** Text shown follows **

The presence of calculus was scored 0 or 1, corresponding with the absence (0) or presence of calculus (1), respectively.
The health of the peri-implant mucosa was assessed using the modified Löe and Silness index [14], ranging from 0 to 3, corresponding with normal mucosa (0); mild inflammation with slight oedema and redness (1), moderate inflammation with oedema, redness and glazing (2); and severe inflammation with marked redness, oedema and ulceration (3).
Bleeding on probing was assessed using the Mombelli et al. index [15], ranging from 0 to 3, corresponding with no bleeding (0); isolated bleeding (1); confluent bleeding along the mucosal margin (2); and heavy or profuse bleeding (3).
Masticatory performance
To objectively measure masticatory performance, the mixing ability test (MAT) was performed. For the MAT each participant was asked to chew 20 strokes on a prefabricated paraffine wax tablet with a red and blue layer. Chewing the tablet gradually decreases the spread of blue and red colour intensities, representing the masticatory performance. To prepare the chewed tablet for analysis, it was heated to 28 °C and compressed to a thickness of 2.0 mm using a hydraulic hand press at 50 bar. Both sides of each tablet were then optically scanned using a high quality scanner (Epson V750, Long Beach, California), resulting in an image with a spread of blue and red colours [16]. Using computer software (Adobe Photoshop CS3; Adobe, San Jose, California) the mixing ability index (MAI) was obtained by measuring the intensity distributions of the red and blue colours of the combined images [17]. The MAI ranges from 30 (badly mixed) to 5 (a theoretically perfect mix).

** End of Text shown **

● **Things to do**:
**a.** Please say whether each statement agrees with the text on assessing implant health and chewing: (i) each participant chewed the wax tablet for 20 strokes; (ii) a score of 3 on the Mombelli et al. index means no bleeding; (iii) the chewed tablet was pressed to a thickness of 5.0 mm. Answer yes or no for each, and quote the deciding words.
**b.** Carry on the text on assessing implant health and chewing, starting after its final sentence.

** Excerpted data follows **

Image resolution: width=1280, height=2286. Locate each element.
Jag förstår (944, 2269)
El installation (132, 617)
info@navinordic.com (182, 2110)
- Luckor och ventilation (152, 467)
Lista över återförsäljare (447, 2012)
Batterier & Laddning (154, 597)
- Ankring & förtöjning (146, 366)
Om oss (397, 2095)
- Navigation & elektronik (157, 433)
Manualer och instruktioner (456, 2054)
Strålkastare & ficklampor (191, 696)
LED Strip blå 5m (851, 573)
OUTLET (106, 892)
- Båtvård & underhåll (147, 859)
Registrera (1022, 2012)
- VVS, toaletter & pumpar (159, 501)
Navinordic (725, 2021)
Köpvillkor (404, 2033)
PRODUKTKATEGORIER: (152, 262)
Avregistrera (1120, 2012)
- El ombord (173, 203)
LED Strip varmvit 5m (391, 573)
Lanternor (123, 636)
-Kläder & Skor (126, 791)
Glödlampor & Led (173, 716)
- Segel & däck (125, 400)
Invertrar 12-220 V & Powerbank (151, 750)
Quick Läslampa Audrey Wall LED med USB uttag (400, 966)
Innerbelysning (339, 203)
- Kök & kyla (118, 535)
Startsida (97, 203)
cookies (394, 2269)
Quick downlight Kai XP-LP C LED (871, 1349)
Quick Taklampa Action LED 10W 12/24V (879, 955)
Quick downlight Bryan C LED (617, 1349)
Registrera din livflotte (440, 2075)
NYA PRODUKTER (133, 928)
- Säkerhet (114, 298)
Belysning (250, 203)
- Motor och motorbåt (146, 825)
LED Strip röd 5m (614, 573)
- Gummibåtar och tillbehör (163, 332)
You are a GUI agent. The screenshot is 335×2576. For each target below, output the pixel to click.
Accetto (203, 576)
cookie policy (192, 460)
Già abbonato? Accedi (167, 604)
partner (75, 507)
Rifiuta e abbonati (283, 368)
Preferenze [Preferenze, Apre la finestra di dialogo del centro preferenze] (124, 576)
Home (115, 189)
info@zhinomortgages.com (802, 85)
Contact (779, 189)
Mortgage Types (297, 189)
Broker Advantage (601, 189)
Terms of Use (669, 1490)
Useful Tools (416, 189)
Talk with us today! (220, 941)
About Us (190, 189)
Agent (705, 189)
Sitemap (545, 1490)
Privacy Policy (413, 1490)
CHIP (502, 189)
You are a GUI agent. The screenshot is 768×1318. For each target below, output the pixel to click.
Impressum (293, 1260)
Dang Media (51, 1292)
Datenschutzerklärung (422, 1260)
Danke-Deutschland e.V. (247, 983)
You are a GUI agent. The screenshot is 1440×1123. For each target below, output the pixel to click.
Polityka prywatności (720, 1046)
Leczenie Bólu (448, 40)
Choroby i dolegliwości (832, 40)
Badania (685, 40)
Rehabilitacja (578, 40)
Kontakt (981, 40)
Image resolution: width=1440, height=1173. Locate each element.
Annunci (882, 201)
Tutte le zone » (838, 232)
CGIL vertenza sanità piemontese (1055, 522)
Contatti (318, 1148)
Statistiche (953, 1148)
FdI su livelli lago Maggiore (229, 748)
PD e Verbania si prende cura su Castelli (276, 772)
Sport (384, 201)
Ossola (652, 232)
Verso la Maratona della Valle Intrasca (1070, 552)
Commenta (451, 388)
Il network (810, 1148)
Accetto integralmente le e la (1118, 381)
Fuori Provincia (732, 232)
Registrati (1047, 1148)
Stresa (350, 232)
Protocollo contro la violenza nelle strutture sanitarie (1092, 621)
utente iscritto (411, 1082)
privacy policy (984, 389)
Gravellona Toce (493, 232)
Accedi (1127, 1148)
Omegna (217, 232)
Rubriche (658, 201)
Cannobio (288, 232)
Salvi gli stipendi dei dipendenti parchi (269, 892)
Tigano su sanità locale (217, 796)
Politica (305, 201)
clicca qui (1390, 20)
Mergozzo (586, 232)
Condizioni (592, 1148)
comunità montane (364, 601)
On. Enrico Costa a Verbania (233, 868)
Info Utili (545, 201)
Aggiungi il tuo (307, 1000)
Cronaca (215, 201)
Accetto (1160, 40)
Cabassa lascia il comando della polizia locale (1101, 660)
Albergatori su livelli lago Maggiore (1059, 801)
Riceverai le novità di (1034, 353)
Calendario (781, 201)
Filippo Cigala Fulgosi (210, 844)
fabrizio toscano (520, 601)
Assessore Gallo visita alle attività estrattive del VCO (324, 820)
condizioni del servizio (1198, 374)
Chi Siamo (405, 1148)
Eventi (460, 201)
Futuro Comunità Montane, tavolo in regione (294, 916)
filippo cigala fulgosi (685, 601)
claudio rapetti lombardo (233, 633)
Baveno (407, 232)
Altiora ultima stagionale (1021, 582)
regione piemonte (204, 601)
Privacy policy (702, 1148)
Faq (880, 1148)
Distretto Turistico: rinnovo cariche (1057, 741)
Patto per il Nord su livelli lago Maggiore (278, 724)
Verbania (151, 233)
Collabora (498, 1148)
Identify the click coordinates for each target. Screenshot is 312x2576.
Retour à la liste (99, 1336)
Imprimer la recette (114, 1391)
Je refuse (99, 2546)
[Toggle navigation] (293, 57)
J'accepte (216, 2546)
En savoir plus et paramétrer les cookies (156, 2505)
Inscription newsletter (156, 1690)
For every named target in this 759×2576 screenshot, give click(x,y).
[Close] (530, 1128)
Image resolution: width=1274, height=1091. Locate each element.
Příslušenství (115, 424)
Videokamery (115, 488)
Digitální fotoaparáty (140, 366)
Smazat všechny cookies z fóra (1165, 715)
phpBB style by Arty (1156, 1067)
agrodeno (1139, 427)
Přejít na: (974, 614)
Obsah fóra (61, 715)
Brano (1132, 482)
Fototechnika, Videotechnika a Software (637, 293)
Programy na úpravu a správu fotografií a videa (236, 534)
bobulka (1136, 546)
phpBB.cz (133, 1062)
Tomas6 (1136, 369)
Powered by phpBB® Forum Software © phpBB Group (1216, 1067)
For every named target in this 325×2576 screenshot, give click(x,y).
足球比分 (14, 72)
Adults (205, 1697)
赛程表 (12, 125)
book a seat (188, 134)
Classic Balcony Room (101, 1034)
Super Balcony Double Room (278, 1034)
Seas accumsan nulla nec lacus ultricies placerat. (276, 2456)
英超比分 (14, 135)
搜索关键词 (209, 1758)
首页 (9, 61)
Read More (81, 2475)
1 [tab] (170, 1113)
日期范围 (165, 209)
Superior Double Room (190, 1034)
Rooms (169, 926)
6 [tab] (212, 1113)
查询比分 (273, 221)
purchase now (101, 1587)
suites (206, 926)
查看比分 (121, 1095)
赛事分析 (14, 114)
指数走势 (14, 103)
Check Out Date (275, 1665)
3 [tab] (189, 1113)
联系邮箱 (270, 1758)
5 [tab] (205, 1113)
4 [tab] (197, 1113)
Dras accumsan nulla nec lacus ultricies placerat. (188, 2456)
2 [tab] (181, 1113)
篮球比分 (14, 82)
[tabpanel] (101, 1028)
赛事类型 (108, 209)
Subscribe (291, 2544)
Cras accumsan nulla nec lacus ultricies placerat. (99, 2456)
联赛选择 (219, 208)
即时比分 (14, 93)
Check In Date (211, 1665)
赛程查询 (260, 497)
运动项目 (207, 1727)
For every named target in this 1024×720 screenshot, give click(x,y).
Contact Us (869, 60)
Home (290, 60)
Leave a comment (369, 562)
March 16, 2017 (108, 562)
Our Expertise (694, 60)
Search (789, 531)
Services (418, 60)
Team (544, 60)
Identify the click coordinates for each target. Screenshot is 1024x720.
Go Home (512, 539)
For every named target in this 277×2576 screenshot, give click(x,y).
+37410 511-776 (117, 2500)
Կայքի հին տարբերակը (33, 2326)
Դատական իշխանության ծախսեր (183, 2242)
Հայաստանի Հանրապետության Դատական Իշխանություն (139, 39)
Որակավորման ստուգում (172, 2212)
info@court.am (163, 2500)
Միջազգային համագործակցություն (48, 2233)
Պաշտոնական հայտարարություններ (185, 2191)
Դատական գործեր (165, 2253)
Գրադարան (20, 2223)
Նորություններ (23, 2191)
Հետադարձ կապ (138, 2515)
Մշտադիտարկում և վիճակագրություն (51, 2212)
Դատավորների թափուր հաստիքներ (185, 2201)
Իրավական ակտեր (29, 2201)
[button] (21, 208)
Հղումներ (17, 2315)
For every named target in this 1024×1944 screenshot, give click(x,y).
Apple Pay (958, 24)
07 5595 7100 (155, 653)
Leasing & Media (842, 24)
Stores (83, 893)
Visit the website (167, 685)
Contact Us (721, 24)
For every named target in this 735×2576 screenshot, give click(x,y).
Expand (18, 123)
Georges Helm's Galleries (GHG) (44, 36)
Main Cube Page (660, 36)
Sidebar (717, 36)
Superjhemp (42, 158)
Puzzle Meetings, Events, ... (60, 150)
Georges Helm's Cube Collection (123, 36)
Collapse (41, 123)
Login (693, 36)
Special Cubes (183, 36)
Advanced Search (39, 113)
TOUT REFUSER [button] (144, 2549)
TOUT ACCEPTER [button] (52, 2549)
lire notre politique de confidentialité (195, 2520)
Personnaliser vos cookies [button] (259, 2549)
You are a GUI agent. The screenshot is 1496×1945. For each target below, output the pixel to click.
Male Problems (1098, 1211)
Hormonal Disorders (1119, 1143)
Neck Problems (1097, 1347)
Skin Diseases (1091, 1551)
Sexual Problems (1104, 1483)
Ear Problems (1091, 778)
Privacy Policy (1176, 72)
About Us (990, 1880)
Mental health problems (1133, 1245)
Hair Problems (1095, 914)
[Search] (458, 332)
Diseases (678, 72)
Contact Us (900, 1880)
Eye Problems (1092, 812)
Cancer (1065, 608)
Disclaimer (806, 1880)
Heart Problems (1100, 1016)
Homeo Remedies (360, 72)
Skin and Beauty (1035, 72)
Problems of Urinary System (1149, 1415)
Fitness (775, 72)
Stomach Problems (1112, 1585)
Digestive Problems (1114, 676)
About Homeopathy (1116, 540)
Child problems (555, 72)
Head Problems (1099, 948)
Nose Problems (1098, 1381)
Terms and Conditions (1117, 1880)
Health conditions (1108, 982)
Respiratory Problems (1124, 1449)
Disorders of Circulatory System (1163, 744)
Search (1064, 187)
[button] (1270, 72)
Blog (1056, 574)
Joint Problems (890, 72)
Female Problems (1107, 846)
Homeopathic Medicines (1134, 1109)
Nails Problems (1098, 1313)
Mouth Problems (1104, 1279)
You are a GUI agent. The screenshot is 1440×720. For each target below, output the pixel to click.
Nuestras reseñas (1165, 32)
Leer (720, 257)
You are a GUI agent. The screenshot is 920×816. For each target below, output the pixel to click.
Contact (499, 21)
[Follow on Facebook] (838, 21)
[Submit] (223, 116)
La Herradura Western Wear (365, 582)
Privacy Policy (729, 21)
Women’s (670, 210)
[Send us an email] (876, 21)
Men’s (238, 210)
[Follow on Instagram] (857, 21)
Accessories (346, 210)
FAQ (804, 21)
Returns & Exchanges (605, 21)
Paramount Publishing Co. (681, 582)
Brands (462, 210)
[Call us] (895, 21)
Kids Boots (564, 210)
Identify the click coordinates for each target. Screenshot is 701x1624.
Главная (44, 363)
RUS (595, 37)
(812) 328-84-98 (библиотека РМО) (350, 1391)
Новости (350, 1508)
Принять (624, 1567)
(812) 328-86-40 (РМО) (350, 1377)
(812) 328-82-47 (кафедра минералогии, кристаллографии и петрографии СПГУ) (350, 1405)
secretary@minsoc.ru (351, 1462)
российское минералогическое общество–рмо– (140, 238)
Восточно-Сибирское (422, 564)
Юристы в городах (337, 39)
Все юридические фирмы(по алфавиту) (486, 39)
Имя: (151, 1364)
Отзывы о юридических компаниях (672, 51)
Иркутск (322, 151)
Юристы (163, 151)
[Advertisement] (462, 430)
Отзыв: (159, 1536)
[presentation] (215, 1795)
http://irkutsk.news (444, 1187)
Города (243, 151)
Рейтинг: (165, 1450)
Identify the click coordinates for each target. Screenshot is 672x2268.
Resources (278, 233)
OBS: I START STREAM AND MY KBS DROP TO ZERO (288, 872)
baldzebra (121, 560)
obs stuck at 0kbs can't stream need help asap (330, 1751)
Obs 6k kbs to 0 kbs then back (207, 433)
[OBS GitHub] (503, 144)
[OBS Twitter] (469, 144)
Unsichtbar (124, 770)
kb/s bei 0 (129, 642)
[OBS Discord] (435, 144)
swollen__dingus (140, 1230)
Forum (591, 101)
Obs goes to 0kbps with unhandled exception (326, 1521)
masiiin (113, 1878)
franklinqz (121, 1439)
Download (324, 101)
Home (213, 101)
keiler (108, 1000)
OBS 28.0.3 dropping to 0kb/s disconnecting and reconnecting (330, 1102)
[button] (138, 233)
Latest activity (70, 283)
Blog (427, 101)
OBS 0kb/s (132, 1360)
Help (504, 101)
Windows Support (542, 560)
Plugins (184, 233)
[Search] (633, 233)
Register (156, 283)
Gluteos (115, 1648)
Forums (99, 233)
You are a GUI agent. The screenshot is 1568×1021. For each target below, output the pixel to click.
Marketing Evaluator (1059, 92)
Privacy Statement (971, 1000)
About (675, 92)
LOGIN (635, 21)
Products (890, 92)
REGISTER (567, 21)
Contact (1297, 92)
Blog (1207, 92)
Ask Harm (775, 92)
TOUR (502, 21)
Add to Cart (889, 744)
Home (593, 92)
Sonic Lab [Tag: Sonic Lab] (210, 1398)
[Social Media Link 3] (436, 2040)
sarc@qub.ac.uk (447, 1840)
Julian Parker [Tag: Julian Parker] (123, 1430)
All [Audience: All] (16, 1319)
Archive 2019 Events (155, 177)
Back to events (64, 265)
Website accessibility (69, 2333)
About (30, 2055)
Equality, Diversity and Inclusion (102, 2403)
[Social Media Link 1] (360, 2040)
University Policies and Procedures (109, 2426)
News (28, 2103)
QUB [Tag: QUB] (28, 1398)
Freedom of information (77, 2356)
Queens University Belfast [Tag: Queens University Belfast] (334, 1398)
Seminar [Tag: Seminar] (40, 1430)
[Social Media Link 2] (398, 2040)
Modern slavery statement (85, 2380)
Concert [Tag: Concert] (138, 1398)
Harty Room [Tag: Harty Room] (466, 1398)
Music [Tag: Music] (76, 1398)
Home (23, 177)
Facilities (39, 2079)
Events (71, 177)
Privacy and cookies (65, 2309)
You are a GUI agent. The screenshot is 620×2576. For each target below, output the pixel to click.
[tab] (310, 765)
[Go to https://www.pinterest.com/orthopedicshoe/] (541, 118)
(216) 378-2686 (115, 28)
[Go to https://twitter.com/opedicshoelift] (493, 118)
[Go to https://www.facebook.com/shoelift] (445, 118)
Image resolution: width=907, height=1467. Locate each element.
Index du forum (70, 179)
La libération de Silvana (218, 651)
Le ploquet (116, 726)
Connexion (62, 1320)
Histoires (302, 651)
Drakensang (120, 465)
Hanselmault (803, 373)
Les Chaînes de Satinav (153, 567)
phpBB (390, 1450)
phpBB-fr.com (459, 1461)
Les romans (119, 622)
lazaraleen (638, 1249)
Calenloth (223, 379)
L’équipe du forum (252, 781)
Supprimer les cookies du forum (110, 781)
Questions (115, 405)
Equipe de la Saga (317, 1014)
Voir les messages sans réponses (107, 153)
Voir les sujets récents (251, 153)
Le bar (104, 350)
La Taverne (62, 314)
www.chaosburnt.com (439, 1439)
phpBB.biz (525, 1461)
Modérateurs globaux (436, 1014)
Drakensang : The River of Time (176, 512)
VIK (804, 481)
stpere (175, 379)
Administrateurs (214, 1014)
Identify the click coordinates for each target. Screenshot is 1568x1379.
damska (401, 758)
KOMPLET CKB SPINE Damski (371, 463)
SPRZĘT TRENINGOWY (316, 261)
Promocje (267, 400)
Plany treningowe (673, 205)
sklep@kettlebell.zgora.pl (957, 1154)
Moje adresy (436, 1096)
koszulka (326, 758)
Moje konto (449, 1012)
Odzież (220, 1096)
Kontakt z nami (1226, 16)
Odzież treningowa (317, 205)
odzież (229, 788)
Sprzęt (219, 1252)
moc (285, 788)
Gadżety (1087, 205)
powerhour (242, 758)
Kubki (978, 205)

** End of Excerpted data **

● **Results in order**:
**a.**
(i) Yes: "chew 20 strokes on a prefabricated paraffine wax tablet"
(ii) No: "no bleeding (0)"
(iii) No: "compressed to a thickness of 2.0 mm"

**b.**
Patient-related outcome measures
The PROMs were assessed using validated questionnaires, i.e., the chewing ability questionnaire (CAQ) [18]. the denture complaints questionnaire (DCQ) [19] and the Dutch version of the Oral Health Impact Profile 49 questionnaire (OHIP-49NL) [20]. The CAQ was used to test masticatory ability. The participants were asked to rate their ability to chew nine different foods on a three-point scale, e.g., good, moderately, or bad. The foods were divided in three categories, e.g., soft foods (boiled vegetables, crustless bread, minced meat), tough foods (crusty bread, steak, Gouda cheese), and hard foods (apple, carrot, peanuts). The DCQ consists of 54 questions, divided in six categories, addressing functional problems of the lower denture, the upper denture, general functional complaints, denture aesthetics, facial aesthetics, and accidental lip, cheek, and tongue biting (‘neutral space’). Questions could be answered on a four-point scale, ranging from 0 (no complaints) to 3 (severe complaints). At the end of the questionnaire, the participant is asked to rate the overall denture satisfaction on a ten-point scale, ranging from 1 (very bad) to 10 (excellent). The OHIP-49NL questionnaire consists of 49 questions, divided in seven categories, i.e., functional limitation, physical pain, psychological discomfort, physical disability, psychological disability, social disability and handicap. Questions could be answered on a five-point scale, ranging from 0 (never) to 4 (very often).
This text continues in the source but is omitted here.